Equations in these formats are not easy for users to browse or view, so we have added a service to render
these equations. However, this requires metadata post-processing to identify and extract equations and to
convert them to easily displayable images. Processes like the one mentioned above introduce some
challenges in the process of harvesting and some processes might consume a long time that provides
constraints on how and when these processes must be scheduled. In this paper we review our experiences
with these issues in the implementation of Archon (a DL that federates physics collections) that is part of
NSF’s National Science Digital Library (NSDL) project [9]. We also discuss how the addition of these
specialized services affects the harvesting time.
After harvesting, Archon can work as an OAI aggregator that enables other DLs to harvest from it using
the OAI-PMH. However, while the OAI-PMH provides harvesting capabilities, it does not provide
distributed searching capabilities. To that end we developed web services to support searching of our
collection by third parties. To implement this, we used Simple Object Access Protocol (SOAP) based Web
services. As an illustration, we developed the Personal Digital Library Assistant (PDLA), a reference
implementation of a client that uses these services while adding its own services of book-shelving and
reference creation.
2
Process Automation
In Archon, we harvest records using OAI-PMH. This protocol provides the capability to harvest records
incrementally from OAI-enabled repositories using simple commands. However, at the core of Archon we
have high level services that require post-processing of harvested metadata. To keep these specializedservices consistent with ingestion of new metadata records; we implement Archon’s post-harvesting
processes as tasks that can be run incrementally and automatically.
The Archon post-processing conceptually consists of tasks for citation and equation processing,
normalization, and a subject resolver. Some of the metadata fields (e.g. dates) have to be normalized to
compensate for many conventions used at the various repositories. Normalization is not time-consuming
and integration with the harvester is straightforward. However, citation processing, equation processing and
subject resolution have to be implemented as tasks either because they are difficult to integrate into other
processes or because of performance issues. In the following subsections, we will describe these tasks in
detail.
2.1
Citation Processing
The Archon reference-linking service provides the user a list of the references for specific metadata
records. Where possible the service provides links to the documents at external source archives and within
Archon. Figure 1 shows a screenshot of the bottom of a metadata record that includes a list of references
with some references not being resolved and several resolved to both external sources and internal Archon
links. The external links are generated by using the script from CERN [6].
Fig. 1. Archon Reference-linking service
Figure 2 shows a screenshot of Archon’s citation service. This service allows the user to search the
records by citation relationship. When a user clicks the “Citations” link along each record (visible at the
right of Figure 1), a window will appear that allows the user to specify a search either for all records citing
this record (citation to) or all records cited by this record (citation from) in either the full Archon collection
or the current result set.
Citation Processing is the background process to prepare and organize data for Archon’s referencelinking service automatically after a harvest of metadata records. As shown in Figure 3, its main parts are
the reference collector, bibliographic collector and reference process.
The reference collector is responsible for getting the references and uses separate approaches for
different sources. One approach is to harvest reference information using OAI-PMH. For arXiv and APS
records, the reference information is available as parallel metadata records. The second approach is to
download the full-text document and use reference extraction software. For the CERN records we use a
reference extraction script from CERN [2]. It can extract references from PDF files.

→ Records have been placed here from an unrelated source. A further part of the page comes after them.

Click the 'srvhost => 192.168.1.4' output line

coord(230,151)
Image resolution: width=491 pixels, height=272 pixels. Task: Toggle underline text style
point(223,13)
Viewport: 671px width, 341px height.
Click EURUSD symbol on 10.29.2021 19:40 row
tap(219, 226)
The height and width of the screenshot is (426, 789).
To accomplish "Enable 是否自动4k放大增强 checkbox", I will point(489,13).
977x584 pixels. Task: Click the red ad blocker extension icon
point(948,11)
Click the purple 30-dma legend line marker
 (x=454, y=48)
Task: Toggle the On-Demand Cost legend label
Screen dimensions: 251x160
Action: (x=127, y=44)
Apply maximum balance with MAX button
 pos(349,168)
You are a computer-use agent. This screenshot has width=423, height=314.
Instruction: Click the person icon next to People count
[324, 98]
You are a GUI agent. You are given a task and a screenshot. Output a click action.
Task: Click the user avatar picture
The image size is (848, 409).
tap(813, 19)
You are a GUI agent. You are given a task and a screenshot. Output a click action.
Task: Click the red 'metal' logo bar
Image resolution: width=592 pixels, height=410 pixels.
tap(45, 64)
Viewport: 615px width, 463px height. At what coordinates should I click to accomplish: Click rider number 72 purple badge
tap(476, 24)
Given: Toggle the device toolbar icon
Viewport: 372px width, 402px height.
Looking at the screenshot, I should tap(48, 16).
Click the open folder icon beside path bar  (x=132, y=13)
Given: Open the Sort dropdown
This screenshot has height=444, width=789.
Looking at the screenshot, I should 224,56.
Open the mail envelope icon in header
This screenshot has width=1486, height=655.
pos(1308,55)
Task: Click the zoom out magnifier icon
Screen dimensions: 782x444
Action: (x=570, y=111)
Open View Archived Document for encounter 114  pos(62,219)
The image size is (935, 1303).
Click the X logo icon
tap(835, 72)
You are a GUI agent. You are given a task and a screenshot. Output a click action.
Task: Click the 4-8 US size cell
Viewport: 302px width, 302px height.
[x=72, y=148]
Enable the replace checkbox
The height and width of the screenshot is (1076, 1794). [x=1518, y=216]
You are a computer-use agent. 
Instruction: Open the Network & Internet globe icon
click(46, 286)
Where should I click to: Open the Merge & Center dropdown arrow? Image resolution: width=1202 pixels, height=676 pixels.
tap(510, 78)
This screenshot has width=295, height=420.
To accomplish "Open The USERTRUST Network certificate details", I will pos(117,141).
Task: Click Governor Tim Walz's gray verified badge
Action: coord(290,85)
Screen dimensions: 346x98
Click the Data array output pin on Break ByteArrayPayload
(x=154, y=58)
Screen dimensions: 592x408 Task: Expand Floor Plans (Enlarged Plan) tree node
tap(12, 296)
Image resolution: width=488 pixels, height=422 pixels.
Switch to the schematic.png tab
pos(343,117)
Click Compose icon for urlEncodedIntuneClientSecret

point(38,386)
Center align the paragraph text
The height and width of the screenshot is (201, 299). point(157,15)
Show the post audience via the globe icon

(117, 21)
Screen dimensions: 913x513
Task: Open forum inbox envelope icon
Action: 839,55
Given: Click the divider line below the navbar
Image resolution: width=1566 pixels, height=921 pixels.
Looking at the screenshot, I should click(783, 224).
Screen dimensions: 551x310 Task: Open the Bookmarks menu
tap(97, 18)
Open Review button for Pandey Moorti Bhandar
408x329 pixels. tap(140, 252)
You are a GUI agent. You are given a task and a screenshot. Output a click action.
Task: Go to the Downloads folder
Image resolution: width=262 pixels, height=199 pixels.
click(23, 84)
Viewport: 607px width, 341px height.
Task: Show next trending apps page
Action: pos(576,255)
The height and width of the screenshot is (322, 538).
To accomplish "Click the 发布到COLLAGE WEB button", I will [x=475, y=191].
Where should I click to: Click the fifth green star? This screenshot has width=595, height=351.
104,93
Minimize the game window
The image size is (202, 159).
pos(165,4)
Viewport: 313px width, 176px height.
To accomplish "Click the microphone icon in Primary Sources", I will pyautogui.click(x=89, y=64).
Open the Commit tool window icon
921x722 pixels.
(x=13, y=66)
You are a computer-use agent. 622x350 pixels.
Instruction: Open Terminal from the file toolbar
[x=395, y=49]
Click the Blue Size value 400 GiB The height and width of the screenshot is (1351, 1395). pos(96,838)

Fig. 2. Archon’s Interface for Citation Service
The bibliographic collector is responsible for getting bibliographic information. This is necessary
because currently most DC records do not provide enough information establishing relations between
metadata records with references. Where available we harvest parallel metadata records and obtain
bibliographic information from them. Bibliographic information from different sources may be different for
the same item. For example, some may use “Phys. Rev. D” while others use “Physics Review D”. To
address this problem, we normalize the bibliographic information.
Reference
Collector
OAI
Others
Harvester
Get archive
Extract
references
Parser
DC
Reference
Process
Reference
Resolver
Bibliographic
Collector
Parser
Raw Bibliographic
Raw Reference
Old Link
Adjustment
Harvester
Crosslink
Normalization
Extrernal
Link
References
Bibliographic
Fig. 3. Citation Processing Modules
The reference process part is the main part of citation processing. It includes the reference resolver,
crosslink and external link and old link adjustment. The reference resolver is used to resolve the reference
strings for the newly added records. It extracts information contained in the reference string useful for
setting up the link to the corresponding record. For example, the string “A. Donnachie, Phys. Lett. B 296
(1992) 227”, will identify the journal as “Phys. Lett. B”, the volume is 296 and starting page is 227.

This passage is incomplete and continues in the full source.